### Source data

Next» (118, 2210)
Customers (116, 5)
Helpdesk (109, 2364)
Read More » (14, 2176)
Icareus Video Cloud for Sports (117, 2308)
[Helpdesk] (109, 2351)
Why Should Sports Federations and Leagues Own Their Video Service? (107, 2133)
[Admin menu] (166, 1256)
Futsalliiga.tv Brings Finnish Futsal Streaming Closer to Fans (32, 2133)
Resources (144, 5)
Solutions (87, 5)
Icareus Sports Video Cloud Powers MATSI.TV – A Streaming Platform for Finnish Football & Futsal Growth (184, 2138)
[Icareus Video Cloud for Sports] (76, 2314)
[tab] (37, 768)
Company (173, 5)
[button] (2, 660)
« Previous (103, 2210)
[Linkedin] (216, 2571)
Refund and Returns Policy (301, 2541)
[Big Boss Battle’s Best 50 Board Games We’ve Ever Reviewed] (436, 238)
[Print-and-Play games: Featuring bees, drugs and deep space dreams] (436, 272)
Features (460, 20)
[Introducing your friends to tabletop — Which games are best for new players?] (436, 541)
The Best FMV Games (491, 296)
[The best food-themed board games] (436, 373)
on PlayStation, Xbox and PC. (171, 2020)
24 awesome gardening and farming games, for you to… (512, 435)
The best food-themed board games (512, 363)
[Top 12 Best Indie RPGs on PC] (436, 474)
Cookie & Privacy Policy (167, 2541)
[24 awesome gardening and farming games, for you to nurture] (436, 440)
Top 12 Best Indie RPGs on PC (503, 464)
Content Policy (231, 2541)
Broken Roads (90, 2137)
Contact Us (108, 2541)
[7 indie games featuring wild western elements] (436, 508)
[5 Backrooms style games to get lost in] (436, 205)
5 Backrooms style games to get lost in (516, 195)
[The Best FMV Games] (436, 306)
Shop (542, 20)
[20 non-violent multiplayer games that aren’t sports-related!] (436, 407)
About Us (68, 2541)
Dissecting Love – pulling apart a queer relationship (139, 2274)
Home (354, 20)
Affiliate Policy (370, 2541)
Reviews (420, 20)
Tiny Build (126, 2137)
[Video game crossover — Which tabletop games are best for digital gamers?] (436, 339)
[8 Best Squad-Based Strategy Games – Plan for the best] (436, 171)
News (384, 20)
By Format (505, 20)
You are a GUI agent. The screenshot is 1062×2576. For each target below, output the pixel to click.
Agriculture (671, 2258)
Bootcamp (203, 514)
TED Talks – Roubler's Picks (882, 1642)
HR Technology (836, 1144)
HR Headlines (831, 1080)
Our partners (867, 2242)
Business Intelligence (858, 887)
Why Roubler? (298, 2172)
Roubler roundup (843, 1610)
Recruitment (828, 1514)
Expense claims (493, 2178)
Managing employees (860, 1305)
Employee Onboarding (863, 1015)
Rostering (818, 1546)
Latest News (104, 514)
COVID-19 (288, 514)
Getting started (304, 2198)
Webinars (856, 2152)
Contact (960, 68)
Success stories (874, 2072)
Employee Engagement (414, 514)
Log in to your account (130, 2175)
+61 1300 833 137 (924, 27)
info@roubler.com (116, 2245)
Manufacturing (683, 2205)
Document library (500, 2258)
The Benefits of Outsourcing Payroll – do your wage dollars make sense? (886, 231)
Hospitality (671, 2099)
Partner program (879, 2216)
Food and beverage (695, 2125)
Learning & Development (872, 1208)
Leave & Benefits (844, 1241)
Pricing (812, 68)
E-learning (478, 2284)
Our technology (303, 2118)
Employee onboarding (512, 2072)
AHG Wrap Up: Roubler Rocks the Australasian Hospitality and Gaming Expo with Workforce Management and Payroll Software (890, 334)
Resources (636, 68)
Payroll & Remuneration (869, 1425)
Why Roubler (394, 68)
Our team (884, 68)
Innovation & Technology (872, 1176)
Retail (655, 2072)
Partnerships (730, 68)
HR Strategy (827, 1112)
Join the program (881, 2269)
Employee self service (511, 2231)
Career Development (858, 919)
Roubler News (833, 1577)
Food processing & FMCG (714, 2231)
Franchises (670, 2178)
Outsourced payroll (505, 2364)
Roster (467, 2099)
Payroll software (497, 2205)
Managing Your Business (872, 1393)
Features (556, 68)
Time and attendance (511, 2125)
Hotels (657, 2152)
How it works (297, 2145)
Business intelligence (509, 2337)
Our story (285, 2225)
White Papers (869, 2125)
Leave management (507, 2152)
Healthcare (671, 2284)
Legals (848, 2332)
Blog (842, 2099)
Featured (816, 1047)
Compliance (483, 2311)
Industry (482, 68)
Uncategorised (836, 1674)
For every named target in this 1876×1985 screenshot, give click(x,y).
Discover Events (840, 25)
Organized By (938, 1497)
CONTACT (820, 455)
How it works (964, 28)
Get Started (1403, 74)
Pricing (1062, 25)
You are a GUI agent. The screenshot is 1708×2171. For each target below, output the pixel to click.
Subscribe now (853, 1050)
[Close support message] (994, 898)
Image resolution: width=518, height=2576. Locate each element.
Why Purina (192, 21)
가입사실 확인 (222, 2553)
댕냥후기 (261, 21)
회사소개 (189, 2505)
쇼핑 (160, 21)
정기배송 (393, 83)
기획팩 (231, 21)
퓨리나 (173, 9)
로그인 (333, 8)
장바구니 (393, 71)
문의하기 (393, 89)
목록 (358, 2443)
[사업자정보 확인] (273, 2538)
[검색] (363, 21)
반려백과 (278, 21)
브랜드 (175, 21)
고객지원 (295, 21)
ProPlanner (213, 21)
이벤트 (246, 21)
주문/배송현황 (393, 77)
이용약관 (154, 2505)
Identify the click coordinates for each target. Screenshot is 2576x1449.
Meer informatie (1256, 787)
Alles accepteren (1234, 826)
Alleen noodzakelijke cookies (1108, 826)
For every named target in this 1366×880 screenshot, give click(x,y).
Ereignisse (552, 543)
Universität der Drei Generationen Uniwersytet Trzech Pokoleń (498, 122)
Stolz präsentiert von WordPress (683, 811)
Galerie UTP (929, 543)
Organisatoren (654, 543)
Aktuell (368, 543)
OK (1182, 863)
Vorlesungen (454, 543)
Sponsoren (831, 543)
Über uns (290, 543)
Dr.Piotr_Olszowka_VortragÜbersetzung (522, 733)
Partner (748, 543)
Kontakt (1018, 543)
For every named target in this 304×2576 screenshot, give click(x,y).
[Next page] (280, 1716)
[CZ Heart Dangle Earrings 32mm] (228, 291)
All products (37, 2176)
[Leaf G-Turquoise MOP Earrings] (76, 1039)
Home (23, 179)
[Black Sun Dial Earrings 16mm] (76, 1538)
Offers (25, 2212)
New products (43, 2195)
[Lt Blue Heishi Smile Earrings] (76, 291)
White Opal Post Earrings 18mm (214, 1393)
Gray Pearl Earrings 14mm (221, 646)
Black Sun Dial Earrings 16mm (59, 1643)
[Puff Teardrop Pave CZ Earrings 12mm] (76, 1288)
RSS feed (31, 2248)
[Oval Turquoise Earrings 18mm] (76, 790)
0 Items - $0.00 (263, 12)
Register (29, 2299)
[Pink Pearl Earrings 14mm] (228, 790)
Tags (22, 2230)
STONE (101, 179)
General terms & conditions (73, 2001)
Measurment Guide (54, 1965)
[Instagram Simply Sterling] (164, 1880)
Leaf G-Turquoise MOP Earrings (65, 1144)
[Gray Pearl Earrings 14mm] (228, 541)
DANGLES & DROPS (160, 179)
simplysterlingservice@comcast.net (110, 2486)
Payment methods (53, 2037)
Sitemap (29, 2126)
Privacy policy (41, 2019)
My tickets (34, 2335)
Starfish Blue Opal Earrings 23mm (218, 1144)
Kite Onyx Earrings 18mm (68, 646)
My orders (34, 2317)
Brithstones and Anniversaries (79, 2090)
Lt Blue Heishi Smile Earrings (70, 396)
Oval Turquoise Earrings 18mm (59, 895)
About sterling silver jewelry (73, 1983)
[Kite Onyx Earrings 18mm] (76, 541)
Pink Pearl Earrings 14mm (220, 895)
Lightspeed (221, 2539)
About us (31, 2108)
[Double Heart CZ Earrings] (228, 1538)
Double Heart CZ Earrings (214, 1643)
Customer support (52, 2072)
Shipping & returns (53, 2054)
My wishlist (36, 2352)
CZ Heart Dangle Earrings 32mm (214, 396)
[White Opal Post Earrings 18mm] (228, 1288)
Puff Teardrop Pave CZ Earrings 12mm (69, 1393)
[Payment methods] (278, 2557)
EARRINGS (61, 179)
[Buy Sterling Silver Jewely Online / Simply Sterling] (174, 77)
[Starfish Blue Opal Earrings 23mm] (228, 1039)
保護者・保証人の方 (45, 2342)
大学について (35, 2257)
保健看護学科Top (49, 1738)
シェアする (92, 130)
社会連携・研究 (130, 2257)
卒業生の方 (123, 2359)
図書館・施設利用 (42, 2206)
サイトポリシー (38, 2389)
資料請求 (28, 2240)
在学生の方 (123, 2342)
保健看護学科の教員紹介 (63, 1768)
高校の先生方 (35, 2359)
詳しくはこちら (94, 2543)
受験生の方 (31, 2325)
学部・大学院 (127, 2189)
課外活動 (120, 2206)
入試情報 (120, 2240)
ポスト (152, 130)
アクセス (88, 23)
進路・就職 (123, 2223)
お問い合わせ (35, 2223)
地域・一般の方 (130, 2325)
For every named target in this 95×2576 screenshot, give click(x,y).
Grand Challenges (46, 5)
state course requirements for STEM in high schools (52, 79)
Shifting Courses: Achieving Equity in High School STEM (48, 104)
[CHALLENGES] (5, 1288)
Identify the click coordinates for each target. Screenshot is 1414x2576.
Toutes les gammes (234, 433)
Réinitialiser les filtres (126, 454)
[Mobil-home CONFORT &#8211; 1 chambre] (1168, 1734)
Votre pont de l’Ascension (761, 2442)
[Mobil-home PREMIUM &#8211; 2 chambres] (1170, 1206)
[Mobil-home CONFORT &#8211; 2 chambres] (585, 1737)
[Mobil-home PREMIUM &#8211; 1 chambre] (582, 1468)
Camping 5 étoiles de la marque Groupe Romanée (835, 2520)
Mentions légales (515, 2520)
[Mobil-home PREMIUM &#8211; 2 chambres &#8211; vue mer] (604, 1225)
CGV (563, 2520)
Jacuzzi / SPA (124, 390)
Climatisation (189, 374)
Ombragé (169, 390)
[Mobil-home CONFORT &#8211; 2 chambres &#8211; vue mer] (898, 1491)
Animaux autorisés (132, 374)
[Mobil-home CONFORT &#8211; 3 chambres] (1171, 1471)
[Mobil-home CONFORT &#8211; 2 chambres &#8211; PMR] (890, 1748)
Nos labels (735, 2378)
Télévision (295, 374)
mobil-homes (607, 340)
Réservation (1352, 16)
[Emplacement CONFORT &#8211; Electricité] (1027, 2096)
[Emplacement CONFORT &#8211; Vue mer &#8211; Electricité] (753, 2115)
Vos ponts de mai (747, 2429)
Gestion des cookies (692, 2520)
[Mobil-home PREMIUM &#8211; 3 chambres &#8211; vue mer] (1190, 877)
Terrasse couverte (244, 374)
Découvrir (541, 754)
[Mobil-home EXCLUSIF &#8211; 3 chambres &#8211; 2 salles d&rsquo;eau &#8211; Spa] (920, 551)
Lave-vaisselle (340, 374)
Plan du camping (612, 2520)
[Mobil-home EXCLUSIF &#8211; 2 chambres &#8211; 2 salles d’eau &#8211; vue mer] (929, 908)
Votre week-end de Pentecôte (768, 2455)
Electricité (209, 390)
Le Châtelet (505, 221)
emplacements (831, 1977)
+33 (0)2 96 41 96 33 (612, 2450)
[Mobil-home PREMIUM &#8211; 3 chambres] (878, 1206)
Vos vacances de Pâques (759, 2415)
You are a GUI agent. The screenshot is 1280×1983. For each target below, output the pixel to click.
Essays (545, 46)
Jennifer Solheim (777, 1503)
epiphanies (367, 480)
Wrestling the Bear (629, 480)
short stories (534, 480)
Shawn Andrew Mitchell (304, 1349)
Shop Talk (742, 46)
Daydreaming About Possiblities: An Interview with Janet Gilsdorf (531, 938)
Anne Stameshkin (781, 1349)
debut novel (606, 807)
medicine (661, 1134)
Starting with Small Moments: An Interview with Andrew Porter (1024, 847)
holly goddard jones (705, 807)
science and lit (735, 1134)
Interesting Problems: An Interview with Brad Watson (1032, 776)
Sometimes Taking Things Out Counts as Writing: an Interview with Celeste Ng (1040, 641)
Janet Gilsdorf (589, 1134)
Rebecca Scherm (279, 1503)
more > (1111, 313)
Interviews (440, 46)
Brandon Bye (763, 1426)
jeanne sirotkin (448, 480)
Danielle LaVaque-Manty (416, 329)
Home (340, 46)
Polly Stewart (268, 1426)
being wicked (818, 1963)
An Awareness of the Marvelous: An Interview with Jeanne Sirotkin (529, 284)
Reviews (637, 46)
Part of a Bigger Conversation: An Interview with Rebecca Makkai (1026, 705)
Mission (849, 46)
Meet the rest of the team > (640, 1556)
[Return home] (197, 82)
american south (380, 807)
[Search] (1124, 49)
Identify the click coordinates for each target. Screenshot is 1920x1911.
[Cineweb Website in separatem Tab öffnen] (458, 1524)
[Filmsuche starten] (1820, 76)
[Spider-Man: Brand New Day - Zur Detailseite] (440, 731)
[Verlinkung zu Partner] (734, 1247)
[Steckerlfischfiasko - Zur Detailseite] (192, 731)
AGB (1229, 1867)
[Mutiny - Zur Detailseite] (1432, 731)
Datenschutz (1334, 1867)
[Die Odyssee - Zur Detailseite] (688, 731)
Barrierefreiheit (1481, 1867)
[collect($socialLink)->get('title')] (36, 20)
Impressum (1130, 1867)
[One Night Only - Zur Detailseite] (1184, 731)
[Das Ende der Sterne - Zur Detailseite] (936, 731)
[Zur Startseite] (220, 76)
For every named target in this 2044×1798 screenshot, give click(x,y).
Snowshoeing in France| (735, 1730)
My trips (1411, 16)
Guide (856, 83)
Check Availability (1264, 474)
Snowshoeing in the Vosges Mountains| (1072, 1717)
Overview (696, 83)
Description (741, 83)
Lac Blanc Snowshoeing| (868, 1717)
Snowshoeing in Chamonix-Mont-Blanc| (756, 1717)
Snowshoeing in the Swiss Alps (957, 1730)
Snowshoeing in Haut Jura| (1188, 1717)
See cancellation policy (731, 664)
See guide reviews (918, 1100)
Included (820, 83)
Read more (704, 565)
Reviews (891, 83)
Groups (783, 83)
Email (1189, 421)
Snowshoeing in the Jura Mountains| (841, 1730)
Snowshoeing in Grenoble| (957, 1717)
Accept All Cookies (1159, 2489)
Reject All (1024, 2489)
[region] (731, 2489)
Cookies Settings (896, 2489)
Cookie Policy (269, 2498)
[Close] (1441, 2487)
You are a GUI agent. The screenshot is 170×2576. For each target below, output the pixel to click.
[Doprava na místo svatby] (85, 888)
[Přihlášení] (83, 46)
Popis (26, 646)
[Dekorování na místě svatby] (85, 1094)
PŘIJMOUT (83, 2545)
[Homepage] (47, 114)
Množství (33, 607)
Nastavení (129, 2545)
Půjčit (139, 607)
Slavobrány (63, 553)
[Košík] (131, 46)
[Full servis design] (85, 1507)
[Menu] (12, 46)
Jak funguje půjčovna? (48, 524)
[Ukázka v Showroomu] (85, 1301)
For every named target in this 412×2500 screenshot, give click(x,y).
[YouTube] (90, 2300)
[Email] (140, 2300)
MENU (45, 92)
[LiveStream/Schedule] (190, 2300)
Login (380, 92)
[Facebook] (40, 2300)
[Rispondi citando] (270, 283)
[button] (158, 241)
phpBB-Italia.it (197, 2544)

### Exercise goal
The reply should consist solely of the lines above from the one that has "Über uns (290, 543)" through the one that has "Offers (25, 2212)", reproduced exactly.

### Problem solution
Über uns (290, 543)
Dr.Piotr_Olszowka_VortragÜbersetzung (522, 733)
Partner (748, 543)
Kontakt (1018, 543)
For every named target in this 304×2576 screenshot, give click(x,y).
[Next page] (280, 1716)
[CZ Heart Dangle Earrings 32mm] (228, 291)
All products (37, 2176)
[Leaf G-Turquoise MOP Earrings] (76, 1039)
Home (23, 179)
[Black Sun Dial Earrings 16mm] (76, 1538)
Offers (25, 2212)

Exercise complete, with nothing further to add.